少女は歯を食いしばり、亮司を睨み付ける。身の危険を感じた生き物はどうするか…。答えは簡単……害を与えようとするものへ抵抗しようと本能が働き出す。
少女は右手を亮司に向けてかざした。すると、突如亮司の腕に光り輝くロープのようなものが巻き付き、強い力で締め付けてきた。
「みすみす魔女狩りに殺されるなんていや!あんたら魔女狩りは私達を勝手に害悪だと決め込んで排除しようとしてる!意味がわからない!魔術を悪用なんかしていないのに!」
少女は思いを吐き捨てるように言い放つ。
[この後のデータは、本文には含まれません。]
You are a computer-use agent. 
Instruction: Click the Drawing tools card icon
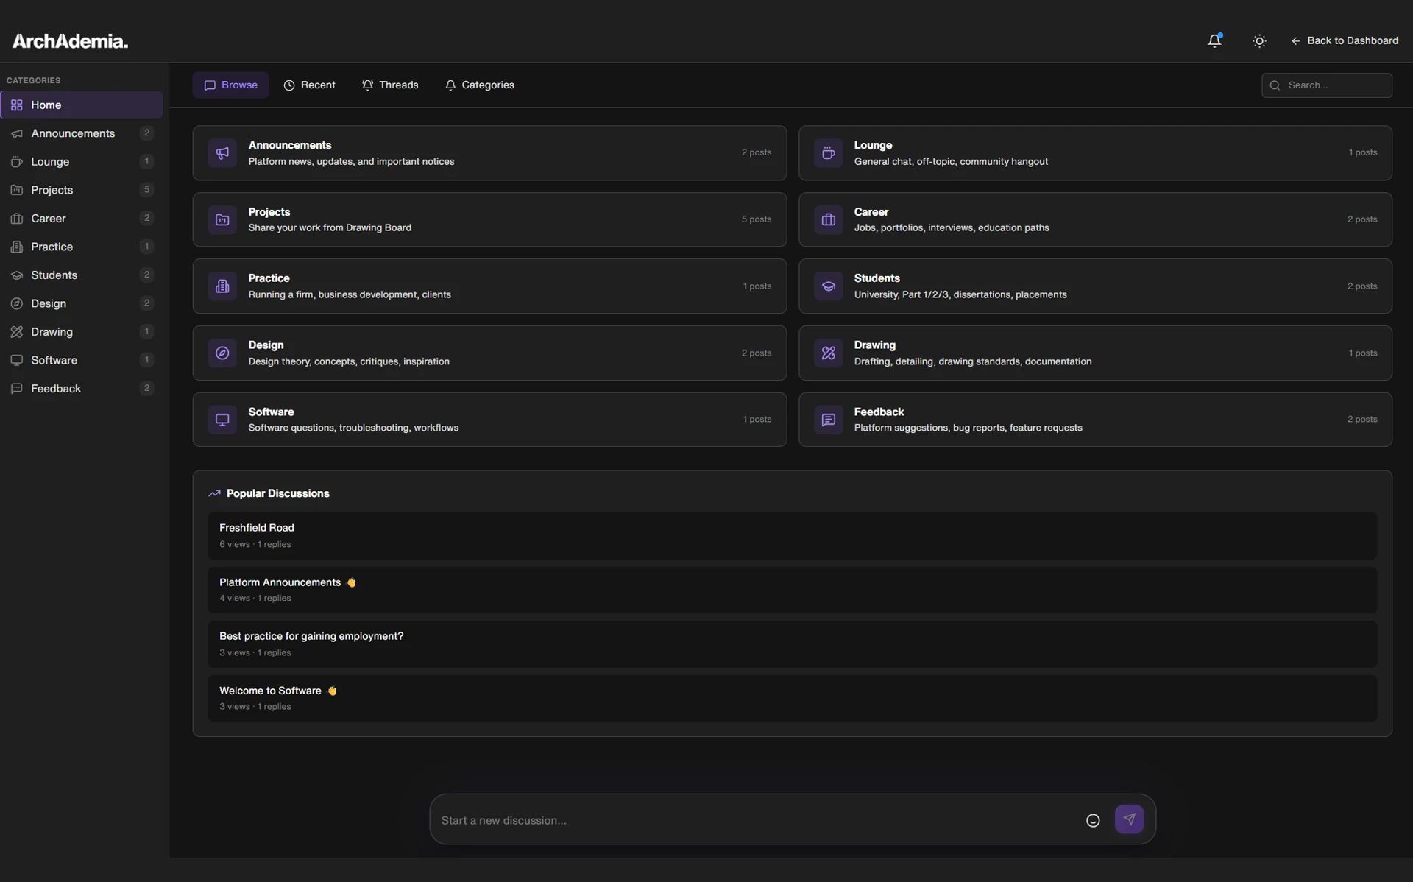828,353
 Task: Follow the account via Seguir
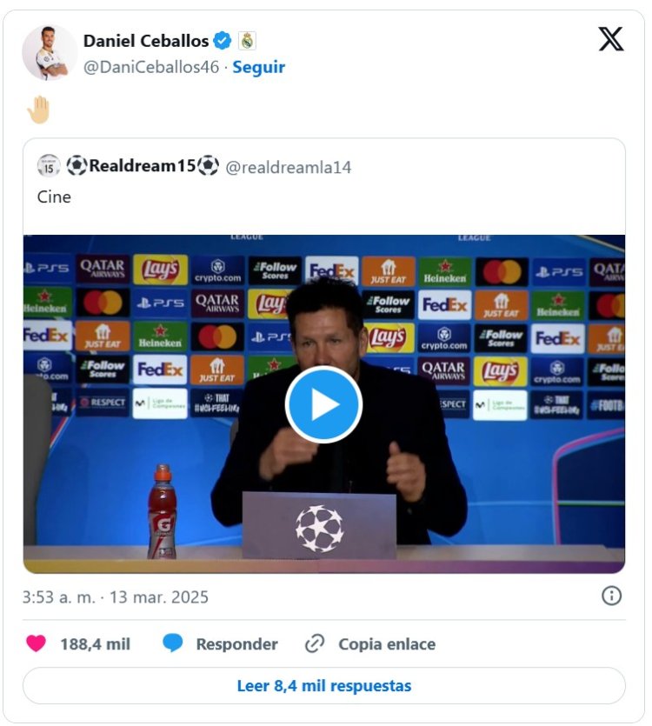click(258, 67)
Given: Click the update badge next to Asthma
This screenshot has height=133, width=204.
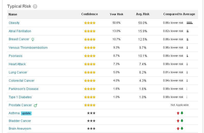Looking at the screenshot, I should click(x=26, y=113).
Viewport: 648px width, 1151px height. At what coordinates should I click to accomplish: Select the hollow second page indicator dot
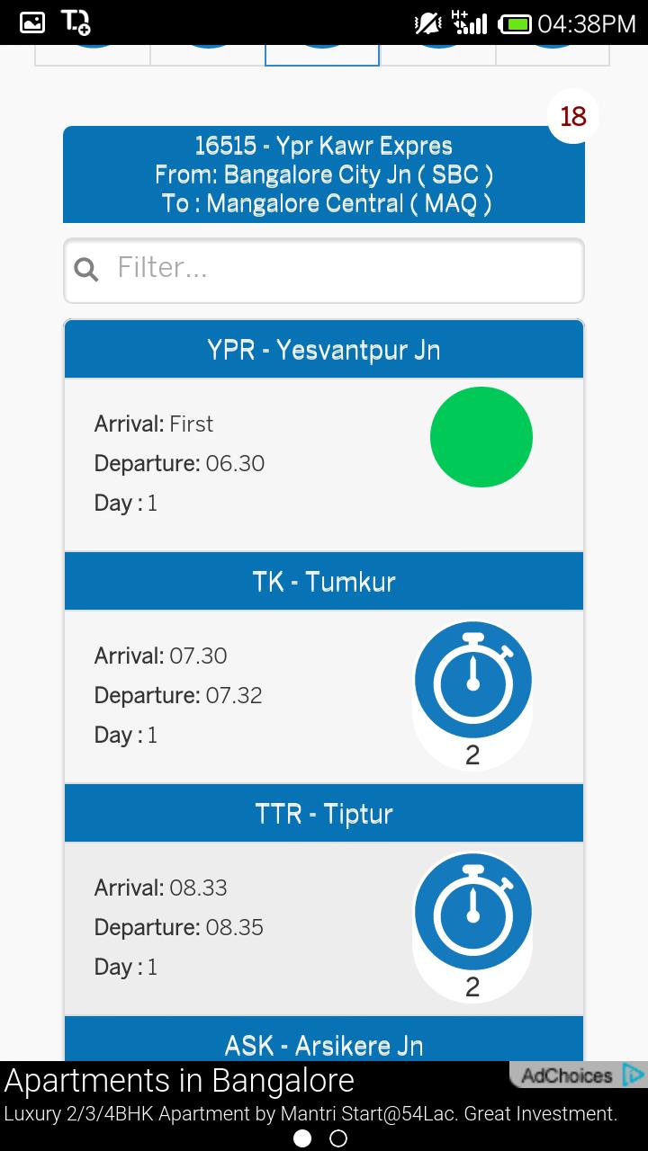(340, 1138)
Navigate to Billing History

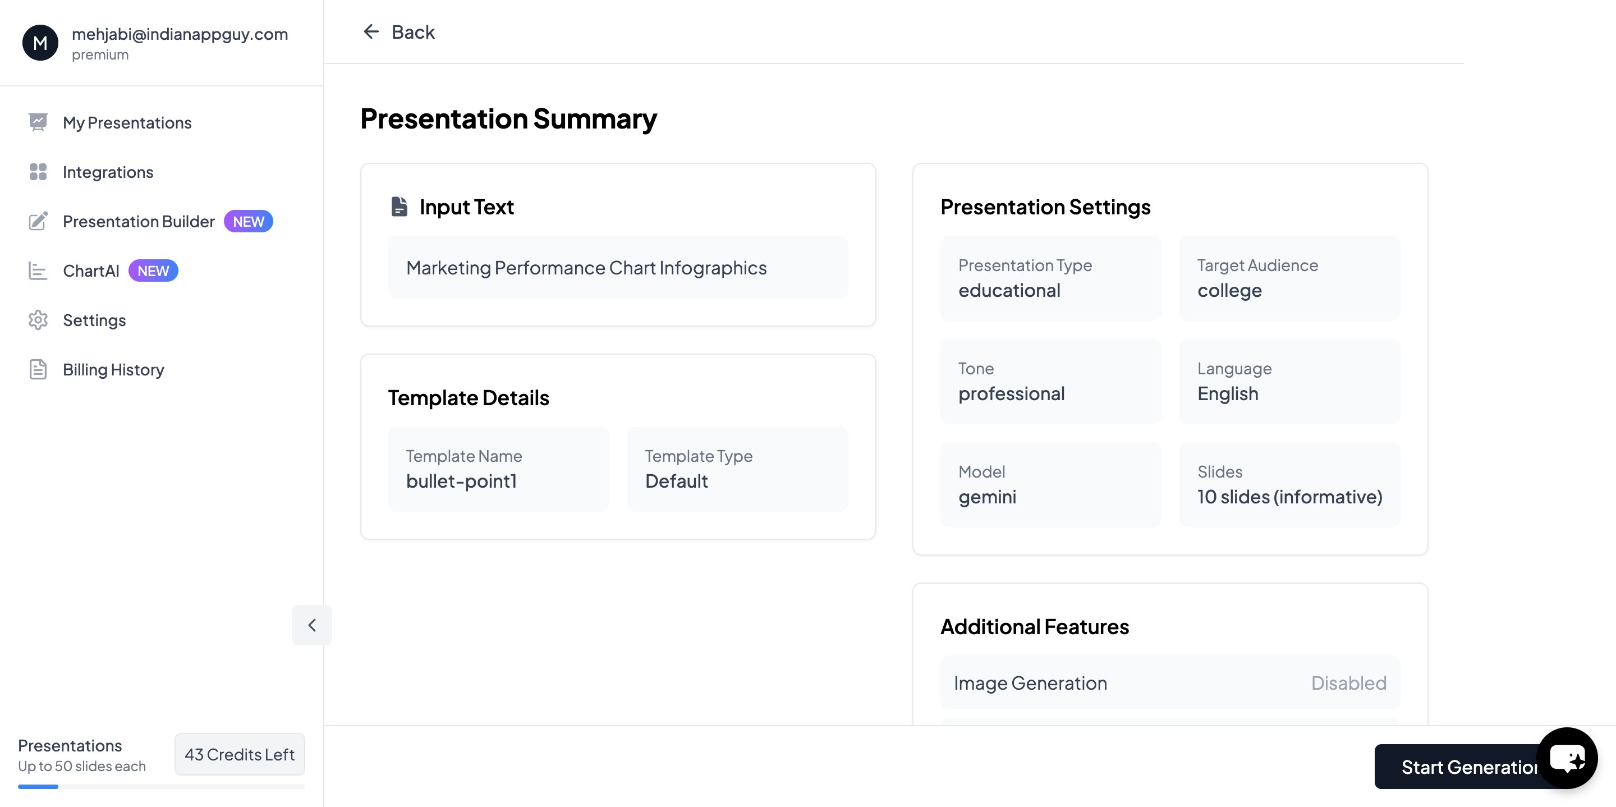point(113,370)
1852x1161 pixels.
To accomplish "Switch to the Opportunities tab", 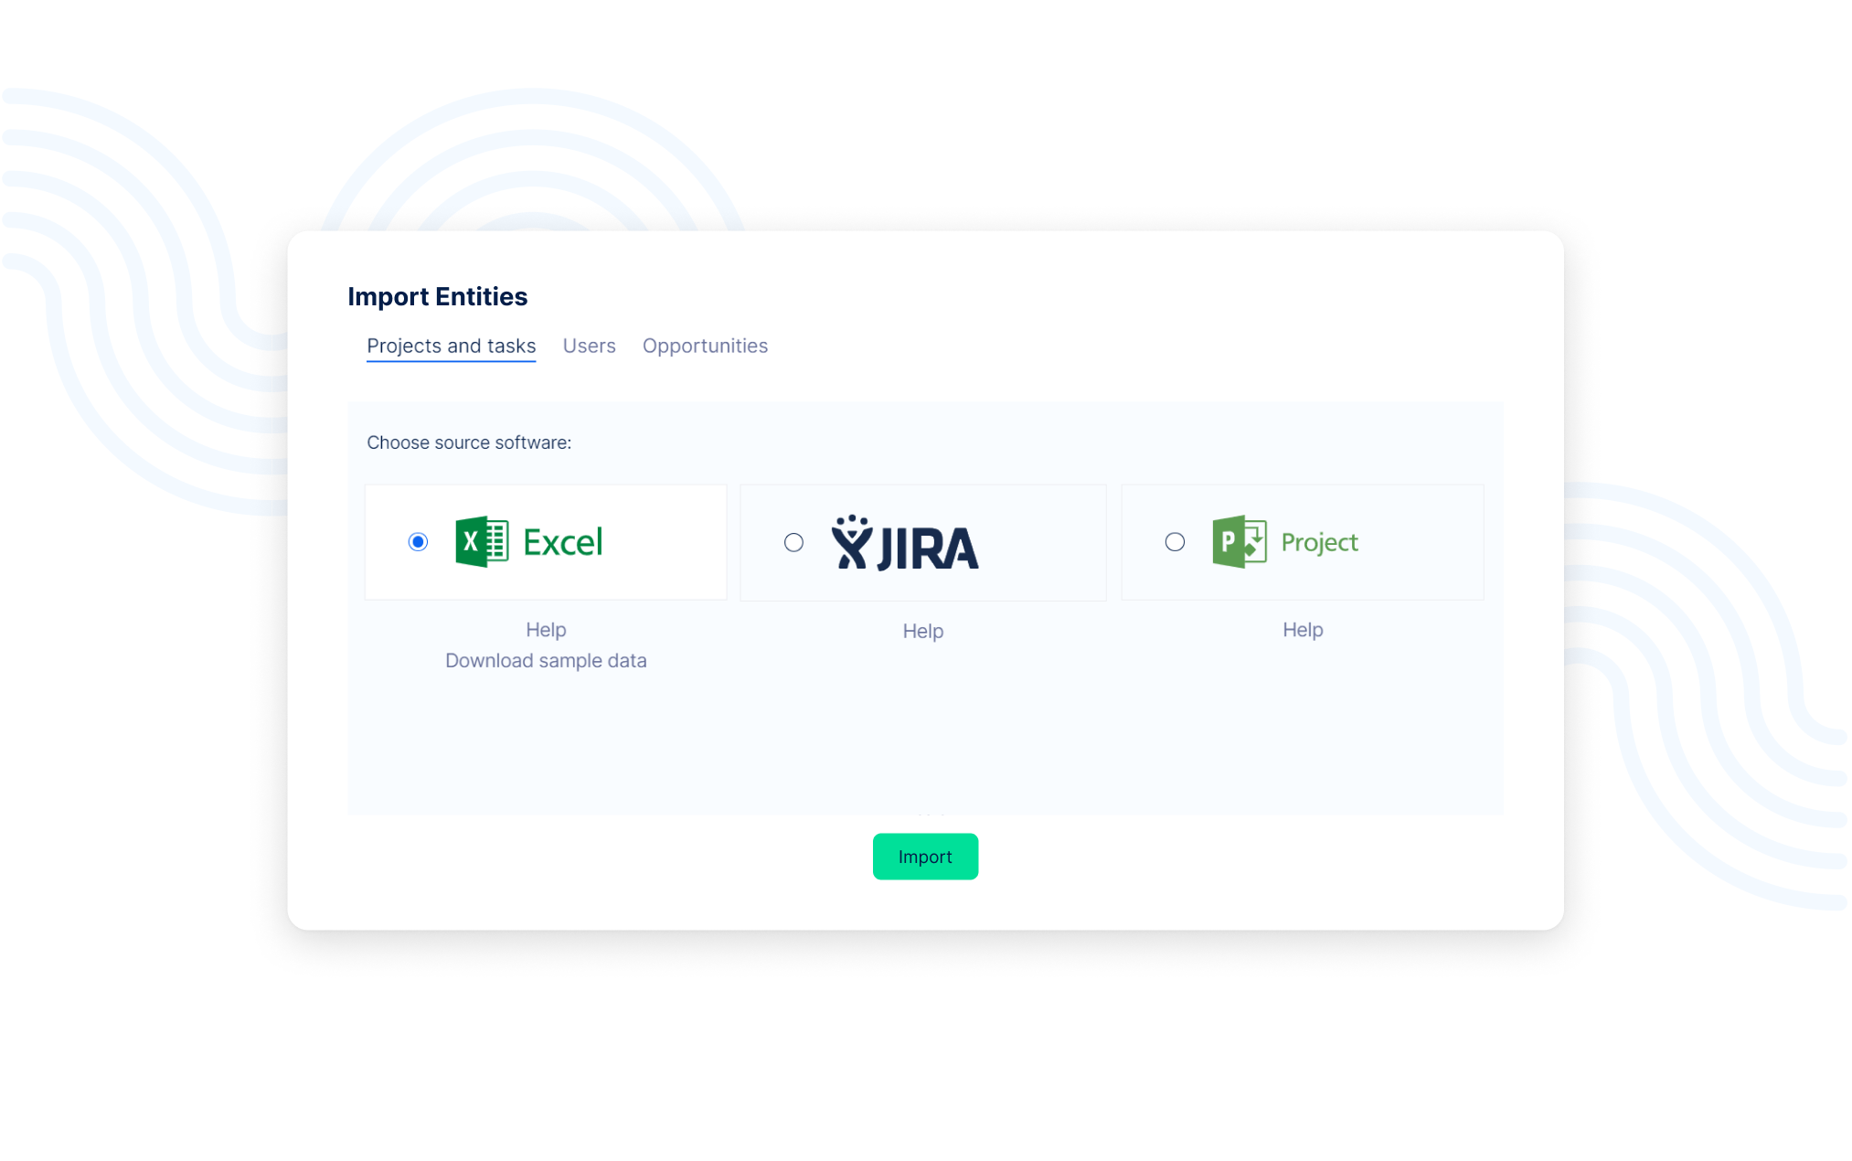I will coord(705,346).
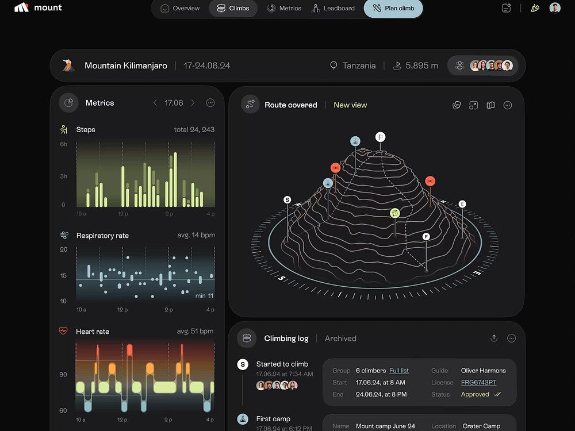Click the celebration icon in top bar
575x431 pixels.
pyautogui.click(x=535, y=8)
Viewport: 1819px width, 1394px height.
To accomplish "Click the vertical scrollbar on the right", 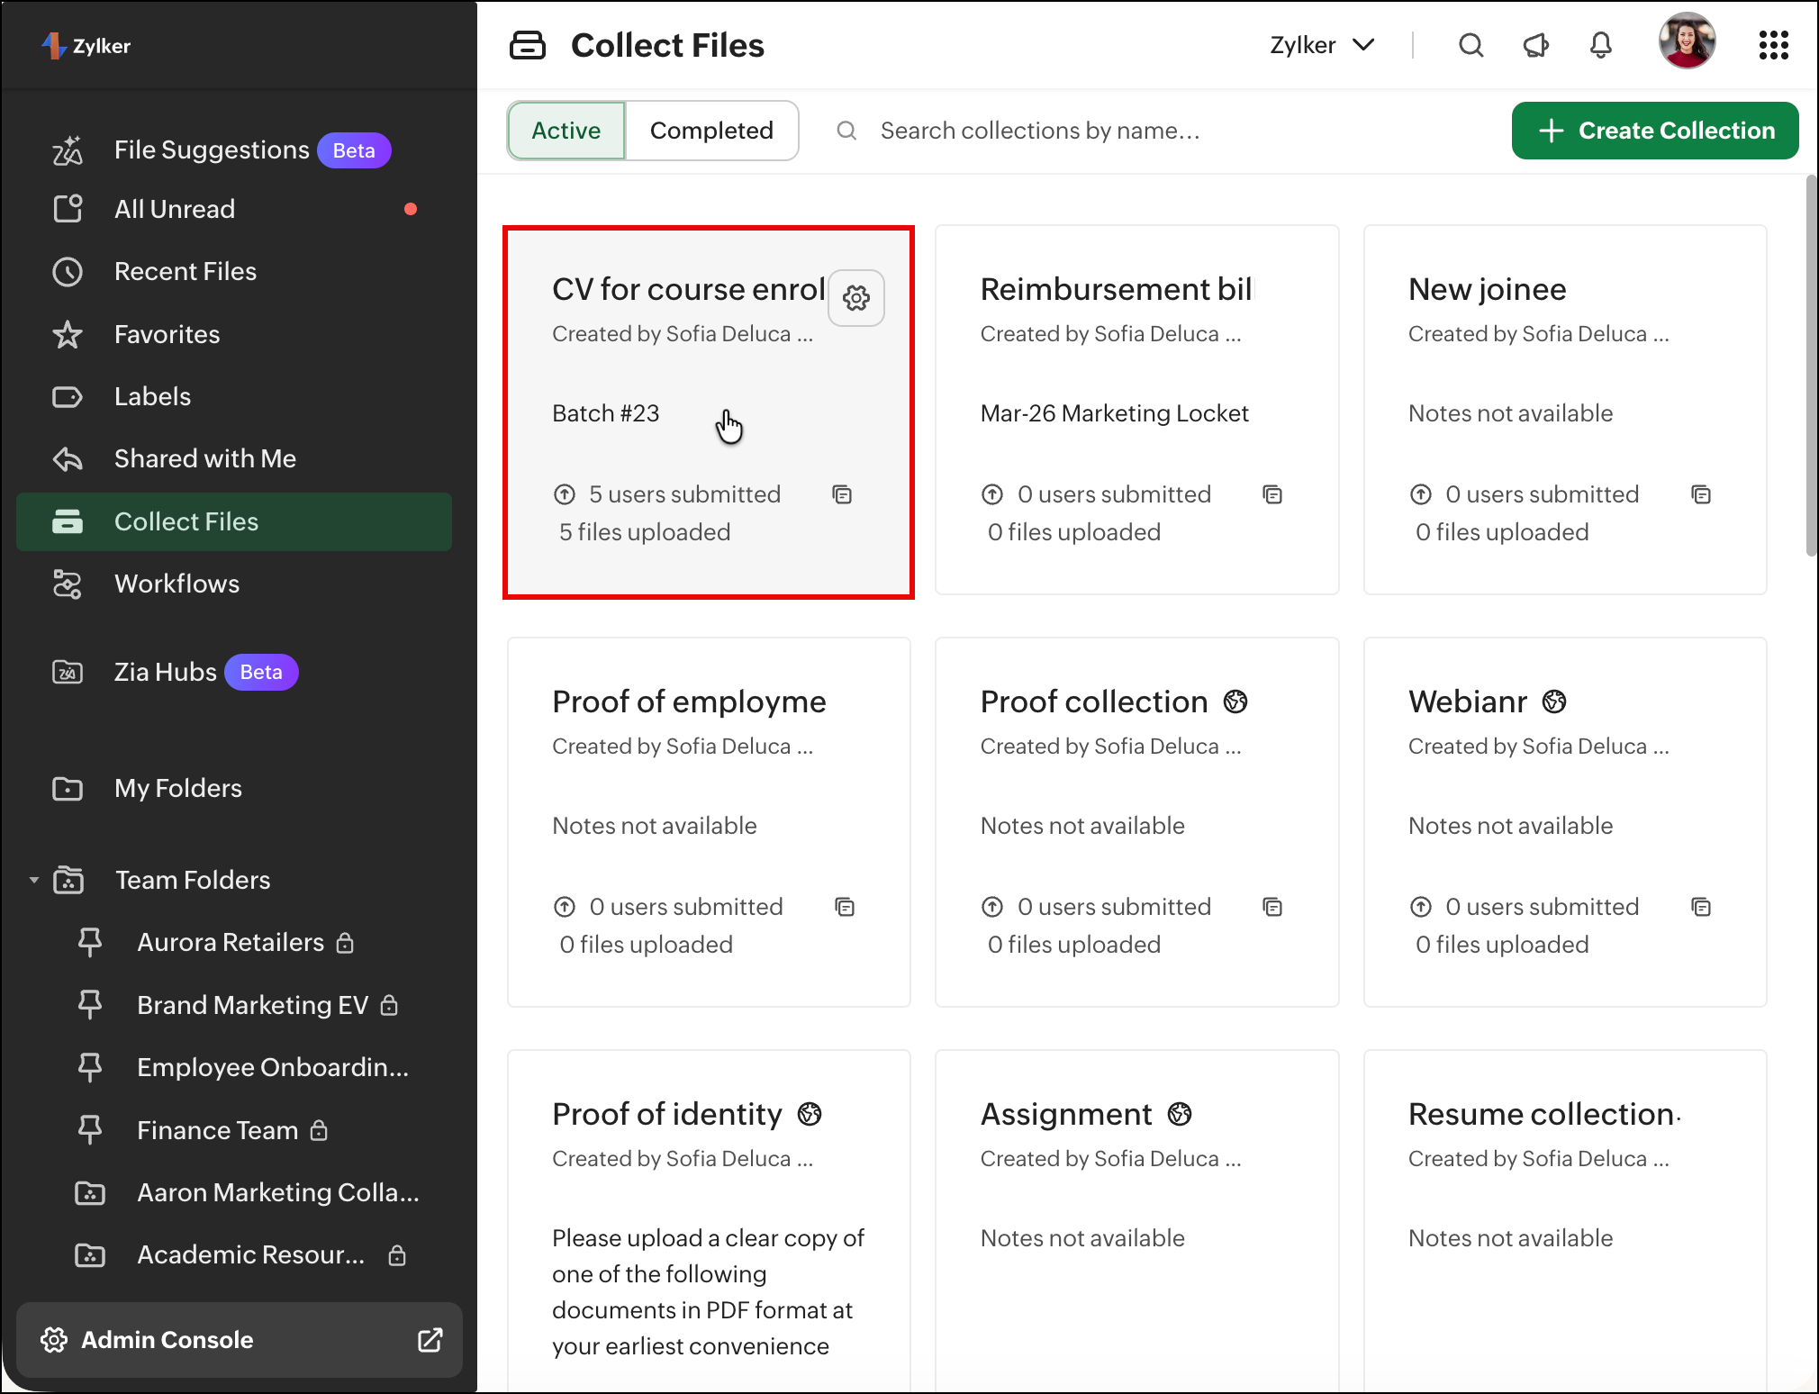I will [1810, 366].
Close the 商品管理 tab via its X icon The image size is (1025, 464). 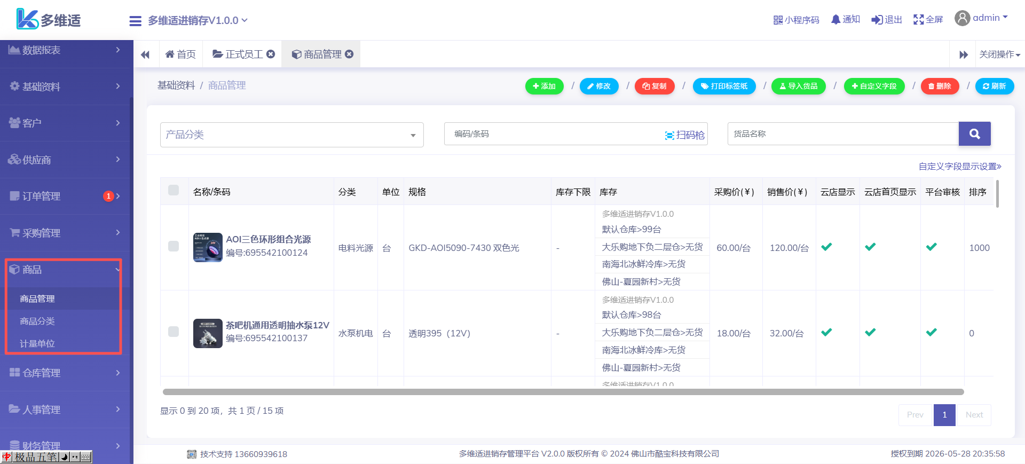click(349, 54)
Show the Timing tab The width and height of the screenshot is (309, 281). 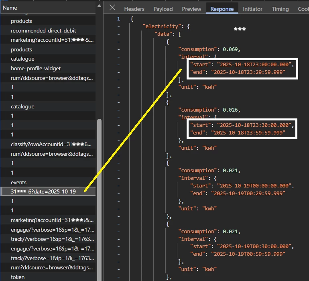(280, 9)
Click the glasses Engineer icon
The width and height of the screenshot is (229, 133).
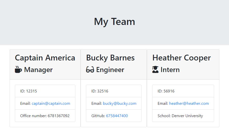[x=90, y=70]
少女は何も悪いことをしていない。ただ、"魔女"というだけで排除されるのだ。
「言いたいことはそれだけか?……あばよ」
バァン!
言い終わるのと同時に銃声が響いた。
少女の額に風穴……ではなく、ピンク色の吸盤が引っ付いた。
「……へっ?」
一瞬、時が止まったかのように静寂が流れる。少女は一体何が起こったのか理解がワンテンポ遅れた。
「どうだ?驚いたか?」
「な、なんのつもりよ!!散々怖い思いさせた挙句に…!!」
緊張の糸が一気にほぐれ、少女は背中にのしかかった石を押しのけるように罵声を浴びせる。
「"忠告"だ」
「なっ…!?」
亮司の表情は崩れない。銃こそは既にしまったものの、重苦しい雰囲気は依然解放しようとはしなかった。
「効果は2日。それまでにこの町から出ていけ」
「効果…!?一体何のこと…!?町を出てけって…!そんないきなり!」
少女は忠告の意味がまったく分からない。だが、亮司の方は丁寧に説明しようとする気はなかった。
「いいから出てけって言ってんだ!効果が切れた後に見つかったりしたら取り返しがつかないことになる!鮭が遡上した川で熊に食われるくらい当たり前のことだ!」
亮司は少女に迫る勢いでそう言い放つ。
「当たり前って…!あんたの説明が足りな過ぎるのよ!全然理解できない!」
少女の方も負けじと亮司に食いつき、二人は互いに火花を散らす。
「ったくよぉ!わっかんねぇやつだな!こっちは時間が…!」
「おい、亮司」
言葉を遮るように、亮司は背後から声をかけられた。亮司は声の主を瞬時に理解した。当然知っている。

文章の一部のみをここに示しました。